D.D Dumbo – aka 28-year old Oliver Perry – lives in a room attached to an old horse stables on the outskirts of the small city Castlemaine, one and a half hours north of Melbourne. “The building is owned by a couple who keep their garden tools in it,” says Perry. “But there’s one room that’s insulated and semi-functional.” The space also doubles as Perry’s studio. “There’s definitely some hermit vibes,” he says of the solitary set-up.
That D.D Dumbo’s fantastical debut album, Utopia Defeated, can be traced to a single, spartan room, seems especially perverse. Across ten songs, Utopia Defeated conjures a vivid, wide-eyed musical landscape teeming with nervous energy and exotic evocations of the world at large.

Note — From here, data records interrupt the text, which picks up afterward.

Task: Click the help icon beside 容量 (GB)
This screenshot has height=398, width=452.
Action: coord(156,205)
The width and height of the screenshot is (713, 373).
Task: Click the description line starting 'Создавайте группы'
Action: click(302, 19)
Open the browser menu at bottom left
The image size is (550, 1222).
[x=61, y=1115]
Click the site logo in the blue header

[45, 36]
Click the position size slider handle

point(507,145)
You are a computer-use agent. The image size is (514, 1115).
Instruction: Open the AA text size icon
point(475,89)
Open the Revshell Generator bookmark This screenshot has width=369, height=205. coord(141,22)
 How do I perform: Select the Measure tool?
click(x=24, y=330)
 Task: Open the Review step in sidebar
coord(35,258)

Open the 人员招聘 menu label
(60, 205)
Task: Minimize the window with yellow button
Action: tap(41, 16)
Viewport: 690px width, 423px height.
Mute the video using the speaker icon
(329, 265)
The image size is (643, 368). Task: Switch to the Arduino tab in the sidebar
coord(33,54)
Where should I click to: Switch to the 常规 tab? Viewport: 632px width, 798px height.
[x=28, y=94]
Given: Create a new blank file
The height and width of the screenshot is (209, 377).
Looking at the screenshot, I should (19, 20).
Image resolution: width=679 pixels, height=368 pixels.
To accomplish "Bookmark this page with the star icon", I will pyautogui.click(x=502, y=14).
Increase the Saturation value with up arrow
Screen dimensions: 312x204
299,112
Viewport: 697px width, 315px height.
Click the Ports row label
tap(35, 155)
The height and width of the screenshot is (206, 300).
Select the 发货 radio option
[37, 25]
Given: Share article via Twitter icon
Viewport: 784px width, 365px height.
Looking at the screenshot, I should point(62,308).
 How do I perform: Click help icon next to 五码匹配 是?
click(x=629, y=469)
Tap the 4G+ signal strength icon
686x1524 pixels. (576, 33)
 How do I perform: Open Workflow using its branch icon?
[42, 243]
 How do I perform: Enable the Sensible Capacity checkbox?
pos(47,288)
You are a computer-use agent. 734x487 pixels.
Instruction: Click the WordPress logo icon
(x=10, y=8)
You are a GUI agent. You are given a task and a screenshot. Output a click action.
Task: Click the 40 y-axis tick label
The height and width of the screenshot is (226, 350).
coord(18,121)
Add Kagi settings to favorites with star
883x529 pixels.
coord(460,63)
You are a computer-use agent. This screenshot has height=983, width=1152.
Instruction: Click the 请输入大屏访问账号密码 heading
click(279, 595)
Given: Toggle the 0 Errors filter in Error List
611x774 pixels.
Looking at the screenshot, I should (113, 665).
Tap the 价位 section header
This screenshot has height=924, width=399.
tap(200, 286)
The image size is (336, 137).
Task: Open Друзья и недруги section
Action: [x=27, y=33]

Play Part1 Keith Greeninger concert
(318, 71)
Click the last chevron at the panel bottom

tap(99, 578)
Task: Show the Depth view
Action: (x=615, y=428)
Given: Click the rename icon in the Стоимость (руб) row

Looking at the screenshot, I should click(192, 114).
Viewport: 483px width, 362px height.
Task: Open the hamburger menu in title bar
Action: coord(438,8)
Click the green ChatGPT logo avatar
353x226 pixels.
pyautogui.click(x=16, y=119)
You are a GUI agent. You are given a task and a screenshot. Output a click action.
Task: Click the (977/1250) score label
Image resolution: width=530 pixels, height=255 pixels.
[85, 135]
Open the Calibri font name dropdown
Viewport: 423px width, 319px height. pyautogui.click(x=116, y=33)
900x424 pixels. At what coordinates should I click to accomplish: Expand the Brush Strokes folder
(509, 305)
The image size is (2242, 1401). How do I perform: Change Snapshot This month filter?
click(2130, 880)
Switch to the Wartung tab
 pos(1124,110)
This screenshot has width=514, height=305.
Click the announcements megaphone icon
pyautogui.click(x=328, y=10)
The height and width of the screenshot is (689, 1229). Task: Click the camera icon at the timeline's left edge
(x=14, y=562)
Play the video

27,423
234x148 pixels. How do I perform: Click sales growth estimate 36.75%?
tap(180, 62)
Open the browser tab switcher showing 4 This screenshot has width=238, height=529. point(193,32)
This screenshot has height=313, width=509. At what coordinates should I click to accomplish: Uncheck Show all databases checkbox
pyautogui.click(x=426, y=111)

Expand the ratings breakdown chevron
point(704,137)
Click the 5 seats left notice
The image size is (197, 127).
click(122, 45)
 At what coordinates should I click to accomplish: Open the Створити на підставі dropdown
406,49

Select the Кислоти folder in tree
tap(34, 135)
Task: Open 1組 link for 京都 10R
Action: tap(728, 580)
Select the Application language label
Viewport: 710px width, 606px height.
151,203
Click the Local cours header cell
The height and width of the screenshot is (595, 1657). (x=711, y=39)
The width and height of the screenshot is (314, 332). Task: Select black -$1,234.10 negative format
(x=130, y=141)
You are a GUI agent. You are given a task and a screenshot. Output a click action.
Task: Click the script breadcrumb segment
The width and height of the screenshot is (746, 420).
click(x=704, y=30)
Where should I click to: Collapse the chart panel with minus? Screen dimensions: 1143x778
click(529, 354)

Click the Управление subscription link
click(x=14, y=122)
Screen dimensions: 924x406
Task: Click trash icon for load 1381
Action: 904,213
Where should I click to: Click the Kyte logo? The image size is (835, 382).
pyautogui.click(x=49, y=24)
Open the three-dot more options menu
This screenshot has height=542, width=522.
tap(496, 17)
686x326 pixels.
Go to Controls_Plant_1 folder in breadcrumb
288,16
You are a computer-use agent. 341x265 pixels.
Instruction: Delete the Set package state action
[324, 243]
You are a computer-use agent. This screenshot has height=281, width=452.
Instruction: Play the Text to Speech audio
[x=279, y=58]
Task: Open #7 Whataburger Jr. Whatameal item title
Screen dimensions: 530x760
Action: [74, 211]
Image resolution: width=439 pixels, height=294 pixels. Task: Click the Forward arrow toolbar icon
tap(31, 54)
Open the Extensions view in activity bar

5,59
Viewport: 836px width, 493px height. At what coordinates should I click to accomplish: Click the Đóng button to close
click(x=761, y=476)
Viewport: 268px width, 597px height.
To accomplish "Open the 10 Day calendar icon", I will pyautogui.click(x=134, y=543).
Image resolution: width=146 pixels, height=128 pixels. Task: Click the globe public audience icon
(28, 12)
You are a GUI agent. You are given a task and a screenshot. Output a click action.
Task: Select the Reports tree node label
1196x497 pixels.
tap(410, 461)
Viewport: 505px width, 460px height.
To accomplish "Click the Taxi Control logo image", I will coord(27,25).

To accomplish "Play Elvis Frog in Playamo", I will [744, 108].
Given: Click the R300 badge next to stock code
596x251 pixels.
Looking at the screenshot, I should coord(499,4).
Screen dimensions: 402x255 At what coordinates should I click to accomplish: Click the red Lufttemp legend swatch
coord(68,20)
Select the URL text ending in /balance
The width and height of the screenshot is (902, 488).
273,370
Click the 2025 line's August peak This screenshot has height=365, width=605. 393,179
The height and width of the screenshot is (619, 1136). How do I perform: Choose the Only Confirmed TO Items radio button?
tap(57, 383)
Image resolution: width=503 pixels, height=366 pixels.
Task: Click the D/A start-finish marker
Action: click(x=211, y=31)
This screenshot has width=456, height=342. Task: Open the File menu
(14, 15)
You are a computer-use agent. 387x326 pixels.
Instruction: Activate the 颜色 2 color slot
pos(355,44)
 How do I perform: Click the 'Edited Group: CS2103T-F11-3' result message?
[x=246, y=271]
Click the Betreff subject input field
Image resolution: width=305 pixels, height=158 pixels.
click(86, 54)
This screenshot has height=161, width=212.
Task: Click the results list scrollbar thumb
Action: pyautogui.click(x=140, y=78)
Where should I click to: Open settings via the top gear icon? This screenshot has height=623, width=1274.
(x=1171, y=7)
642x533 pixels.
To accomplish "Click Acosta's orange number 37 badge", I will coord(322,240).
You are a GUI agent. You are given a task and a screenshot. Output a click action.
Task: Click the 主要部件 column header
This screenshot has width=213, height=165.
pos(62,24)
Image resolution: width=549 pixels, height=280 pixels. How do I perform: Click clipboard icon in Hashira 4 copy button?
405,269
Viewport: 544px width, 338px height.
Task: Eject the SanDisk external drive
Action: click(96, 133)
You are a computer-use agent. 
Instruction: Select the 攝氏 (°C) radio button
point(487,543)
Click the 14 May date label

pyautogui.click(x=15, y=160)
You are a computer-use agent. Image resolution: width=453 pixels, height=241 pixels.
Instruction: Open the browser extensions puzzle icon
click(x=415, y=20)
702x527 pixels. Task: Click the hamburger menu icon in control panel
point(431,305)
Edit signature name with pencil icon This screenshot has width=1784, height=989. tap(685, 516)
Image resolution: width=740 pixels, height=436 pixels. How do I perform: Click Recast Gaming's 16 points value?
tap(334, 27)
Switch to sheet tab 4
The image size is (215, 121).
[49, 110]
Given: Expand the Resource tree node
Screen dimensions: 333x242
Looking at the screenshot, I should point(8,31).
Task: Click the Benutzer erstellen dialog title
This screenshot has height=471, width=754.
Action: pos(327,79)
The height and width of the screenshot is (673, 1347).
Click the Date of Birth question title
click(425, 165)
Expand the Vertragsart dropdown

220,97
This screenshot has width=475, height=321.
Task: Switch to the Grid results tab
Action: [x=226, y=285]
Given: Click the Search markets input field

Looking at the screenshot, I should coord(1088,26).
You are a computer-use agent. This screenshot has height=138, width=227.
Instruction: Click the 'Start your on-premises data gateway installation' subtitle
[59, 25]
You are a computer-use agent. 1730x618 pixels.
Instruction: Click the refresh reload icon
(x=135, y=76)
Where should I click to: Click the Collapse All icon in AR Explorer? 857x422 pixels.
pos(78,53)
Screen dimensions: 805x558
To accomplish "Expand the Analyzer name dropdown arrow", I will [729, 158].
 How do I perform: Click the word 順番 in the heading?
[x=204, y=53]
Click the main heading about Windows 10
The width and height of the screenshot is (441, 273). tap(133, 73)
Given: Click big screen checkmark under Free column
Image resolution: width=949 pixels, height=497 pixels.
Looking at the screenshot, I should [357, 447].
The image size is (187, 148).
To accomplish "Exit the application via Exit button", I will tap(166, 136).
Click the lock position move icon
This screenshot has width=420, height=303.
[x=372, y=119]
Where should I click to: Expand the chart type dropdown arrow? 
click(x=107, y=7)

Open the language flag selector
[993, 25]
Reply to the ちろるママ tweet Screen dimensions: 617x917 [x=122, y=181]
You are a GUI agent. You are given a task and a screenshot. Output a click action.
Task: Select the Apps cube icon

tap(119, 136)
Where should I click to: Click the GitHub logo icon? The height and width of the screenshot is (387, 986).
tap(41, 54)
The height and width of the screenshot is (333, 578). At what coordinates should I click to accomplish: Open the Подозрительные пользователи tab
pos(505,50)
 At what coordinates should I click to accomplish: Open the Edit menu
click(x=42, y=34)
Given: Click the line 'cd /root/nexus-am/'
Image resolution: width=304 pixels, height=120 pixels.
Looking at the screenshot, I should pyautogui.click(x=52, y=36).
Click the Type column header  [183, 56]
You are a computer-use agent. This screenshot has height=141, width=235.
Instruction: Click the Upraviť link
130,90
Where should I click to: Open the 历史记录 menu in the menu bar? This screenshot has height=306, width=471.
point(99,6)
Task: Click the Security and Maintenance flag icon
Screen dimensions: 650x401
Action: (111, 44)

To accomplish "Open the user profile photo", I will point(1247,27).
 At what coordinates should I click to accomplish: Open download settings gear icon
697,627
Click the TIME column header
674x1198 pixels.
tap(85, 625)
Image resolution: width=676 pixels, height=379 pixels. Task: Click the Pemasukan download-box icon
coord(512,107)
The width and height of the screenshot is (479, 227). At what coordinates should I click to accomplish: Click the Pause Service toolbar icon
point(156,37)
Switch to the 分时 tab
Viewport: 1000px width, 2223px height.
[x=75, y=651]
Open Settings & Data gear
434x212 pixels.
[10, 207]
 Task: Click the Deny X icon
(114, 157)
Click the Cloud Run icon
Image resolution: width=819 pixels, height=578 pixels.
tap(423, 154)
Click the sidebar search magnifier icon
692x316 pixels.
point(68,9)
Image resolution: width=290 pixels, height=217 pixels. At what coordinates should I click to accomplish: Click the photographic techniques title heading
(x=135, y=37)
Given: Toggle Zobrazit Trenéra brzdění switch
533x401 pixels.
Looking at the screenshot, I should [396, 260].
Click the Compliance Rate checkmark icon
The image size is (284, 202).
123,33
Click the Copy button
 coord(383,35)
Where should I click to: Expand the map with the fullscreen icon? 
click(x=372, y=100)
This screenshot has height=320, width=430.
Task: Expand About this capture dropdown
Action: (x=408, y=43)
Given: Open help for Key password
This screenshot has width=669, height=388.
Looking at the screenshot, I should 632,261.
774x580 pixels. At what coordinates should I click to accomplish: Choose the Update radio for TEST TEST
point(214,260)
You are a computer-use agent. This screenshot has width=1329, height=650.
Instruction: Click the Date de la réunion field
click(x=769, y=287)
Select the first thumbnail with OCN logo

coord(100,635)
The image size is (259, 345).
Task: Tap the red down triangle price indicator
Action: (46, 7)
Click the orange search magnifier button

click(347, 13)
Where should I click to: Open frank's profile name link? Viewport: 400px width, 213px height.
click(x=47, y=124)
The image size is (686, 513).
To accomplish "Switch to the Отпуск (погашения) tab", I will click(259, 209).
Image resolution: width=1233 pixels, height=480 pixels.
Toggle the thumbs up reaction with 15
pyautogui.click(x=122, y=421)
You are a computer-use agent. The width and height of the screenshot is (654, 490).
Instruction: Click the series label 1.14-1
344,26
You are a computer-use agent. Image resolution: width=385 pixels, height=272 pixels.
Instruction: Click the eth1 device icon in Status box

Backed by skittering percussion, the signature elastic bounce of Perry’s 12-string guitar, and a fanciful quiver of obtuse sounds, Utopia Defeated hinges on Perry’s expressive voice, and the dissonance of an artist compelled to question his position in the natural world.
The resulting sonic universe is a collision of blues licks, echoes of world music, strident ‘80s pop, the kinetic energy of dance music, and splashes of outsider art akin to Captain Beefheart, one of D.D Dumbo’s touchstones.
D.D. Dumbo’s output stretches back to 2013, when he released his self-recorded debut EP, Tropical Oceans. Led by the spooky strut of the title-track, the lo-fi four song-set of blues laced, deconstructed pop, announced Perry as an exciting newcomer fluent in a language all his own.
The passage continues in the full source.